> What this task involves
Reproduce the lines below exactly as they appear, beginning with the line that contains "Pick the yellow color swatch" and continuing through the line that contains "I will 1170,15.".

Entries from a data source
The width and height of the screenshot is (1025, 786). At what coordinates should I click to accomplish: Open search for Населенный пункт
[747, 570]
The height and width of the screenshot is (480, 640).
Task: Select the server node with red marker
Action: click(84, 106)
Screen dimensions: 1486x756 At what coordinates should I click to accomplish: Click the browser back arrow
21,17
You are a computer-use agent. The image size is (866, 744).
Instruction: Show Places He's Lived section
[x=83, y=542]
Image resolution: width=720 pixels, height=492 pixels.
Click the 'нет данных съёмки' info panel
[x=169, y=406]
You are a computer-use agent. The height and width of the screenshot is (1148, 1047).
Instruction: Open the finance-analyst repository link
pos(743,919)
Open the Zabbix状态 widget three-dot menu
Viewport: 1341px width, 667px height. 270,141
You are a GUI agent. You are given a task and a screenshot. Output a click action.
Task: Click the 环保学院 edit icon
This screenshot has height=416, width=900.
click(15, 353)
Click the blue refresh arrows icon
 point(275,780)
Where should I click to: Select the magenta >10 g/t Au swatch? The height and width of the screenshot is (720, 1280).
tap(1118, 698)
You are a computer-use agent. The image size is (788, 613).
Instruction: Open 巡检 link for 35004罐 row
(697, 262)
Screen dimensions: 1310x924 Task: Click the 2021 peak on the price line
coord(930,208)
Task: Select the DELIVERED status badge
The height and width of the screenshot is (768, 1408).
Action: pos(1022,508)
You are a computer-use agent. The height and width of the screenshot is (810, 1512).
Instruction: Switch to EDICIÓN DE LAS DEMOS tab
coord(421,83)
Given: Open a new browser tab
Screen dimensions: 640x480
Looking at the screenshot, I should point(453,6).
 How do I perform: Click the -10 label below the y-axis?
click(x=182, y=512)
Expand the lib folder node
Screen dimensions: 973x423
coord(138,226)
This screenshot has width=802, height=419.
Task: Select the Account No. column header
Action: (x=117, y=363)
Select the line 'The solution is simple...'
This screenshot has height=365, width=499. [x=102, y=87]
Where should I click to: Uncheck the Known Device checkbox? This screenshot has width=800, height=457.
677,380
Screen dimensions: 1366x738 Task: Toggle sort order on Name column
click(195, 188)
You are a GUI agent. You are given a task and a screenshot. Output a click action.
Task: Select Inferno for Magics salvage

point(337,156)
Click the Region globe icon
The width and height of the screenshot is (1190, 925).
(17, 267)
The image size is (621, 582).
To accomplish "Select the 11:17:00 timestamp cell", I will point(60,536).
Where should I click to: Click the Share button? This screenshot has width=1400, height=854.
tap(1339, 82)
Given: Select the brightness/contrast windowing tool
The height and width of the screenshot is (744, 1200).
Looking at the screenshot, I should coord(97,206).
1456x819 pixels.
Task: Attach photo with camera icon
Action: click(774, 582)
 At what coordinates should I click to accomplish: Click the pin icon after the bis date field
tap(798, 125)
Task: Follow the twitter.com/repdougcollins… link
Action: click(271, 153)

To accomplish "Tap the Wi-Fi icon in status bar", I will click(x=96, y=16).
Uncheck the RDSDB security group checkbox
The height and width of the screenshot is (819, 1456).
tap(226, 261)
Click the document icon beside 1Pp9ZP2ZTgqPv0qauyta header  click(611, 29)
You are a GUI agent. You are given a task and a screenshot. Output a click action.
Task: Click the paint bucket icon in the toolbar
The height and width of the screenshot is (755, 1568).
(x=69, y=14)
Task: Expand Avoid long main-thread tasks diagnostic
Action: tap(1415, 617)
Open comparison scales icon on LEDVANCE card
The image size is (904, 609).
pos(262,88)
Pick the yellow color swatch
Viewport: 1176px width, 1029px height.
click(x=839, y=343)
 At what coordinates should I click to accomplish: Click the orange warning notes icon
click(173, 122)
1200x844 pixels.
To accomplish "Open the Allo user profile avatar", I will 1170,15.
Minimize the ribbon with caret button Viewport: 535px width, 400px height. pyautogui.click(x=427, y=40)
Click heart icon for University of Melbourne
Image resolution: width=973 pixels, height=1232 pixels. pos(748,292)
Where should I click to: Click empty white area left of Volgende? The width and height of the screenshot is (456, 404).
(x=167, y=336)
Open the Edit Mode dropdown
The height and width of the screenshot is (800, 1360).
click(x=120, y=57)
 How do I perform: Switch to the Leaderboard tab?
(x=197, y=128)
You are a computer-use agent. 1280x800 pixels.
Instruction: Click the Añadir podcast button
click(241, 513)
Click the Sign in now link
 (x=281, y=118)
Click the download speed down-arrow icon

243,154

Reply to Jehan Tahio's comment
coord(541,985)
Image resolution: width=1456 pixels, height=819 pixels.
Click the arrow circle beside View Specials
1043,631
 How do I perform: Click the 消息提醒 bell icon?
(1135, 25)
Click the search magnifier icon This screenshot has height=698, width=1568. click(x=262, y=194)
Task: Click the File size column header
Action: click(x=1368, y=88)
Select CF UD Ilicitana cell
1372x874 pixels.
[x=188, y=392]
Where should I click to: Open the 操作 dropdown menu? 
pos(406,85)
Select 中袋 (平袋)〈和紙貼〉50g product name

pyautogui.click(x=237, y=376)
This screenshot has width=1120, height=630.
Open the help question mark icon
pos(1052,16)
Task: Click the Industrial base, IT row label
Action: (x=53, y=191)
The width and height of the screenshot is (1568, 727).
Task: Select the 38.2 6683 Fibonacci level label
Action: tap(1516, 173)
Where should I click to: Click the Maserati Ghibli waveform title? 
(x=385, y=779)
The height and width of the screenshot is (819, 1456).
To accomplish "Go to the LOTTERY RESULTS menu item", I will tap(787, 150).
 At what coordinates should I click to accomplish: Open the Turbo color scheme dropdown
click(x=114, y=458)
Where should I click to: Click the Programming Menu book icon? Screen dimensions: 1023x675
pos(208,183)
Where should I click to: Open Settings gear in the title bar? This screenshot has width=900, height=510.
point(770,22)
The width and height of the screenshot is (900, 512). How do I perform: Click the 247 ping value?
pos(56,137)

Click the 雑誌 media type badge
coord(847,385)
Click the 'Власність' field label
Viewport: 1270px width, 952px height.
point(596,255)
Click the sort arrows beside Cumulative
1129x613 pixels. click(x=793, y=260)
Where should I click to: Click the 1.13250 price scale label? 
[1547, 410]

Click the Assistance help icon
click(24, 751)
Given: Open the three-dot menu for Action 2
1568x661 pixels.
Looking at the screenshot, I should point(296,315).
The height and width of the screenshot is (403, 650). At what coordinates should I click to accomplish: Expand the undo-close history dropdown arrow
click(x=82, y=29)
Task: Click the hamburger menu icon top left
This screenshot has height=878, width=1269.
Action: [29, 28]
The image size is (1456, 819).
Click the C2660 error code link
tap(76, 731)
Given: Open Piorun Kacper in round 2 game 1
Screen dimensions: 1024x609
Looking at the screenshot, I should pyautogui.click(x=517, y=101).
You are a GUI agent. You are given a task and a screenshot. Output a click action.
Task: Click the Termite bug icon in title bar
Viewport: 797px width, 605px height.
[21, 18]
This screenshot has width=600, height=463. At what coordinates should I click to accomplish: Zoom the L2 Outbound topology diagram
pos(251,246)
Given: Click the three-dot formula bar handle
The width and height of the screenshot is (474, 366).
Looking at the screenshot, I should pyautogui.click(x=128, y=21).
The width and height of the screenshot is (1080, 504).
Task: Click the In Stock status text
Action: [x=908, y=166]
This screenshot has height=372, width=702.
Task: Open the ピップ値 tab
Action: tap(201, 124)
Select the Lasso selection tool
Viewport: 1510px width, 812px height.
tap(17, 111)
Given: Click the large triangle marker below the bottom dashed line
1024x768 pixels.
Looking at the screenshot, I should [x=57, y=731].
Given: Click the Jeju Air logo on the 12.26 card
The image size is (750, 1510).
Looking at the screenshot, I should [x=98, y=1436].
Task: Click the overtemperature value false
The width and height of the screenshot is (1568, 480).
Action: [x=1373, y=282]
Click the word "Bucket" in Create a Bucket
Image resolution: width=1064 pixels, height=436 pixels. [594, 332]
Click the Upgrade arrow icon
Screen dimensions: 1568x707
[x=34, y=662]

> Correct output
Pick the yellow color swatch
Viewport: 1176px width, 1029px height.
click(x=839, y=343)
 At what coordinates should I click to accomplish: Click the orange warning notes icon
click(173, 122)
1200x844 pixels.
To accomplish "Open the Allo user profile avatar", I will 1170,15.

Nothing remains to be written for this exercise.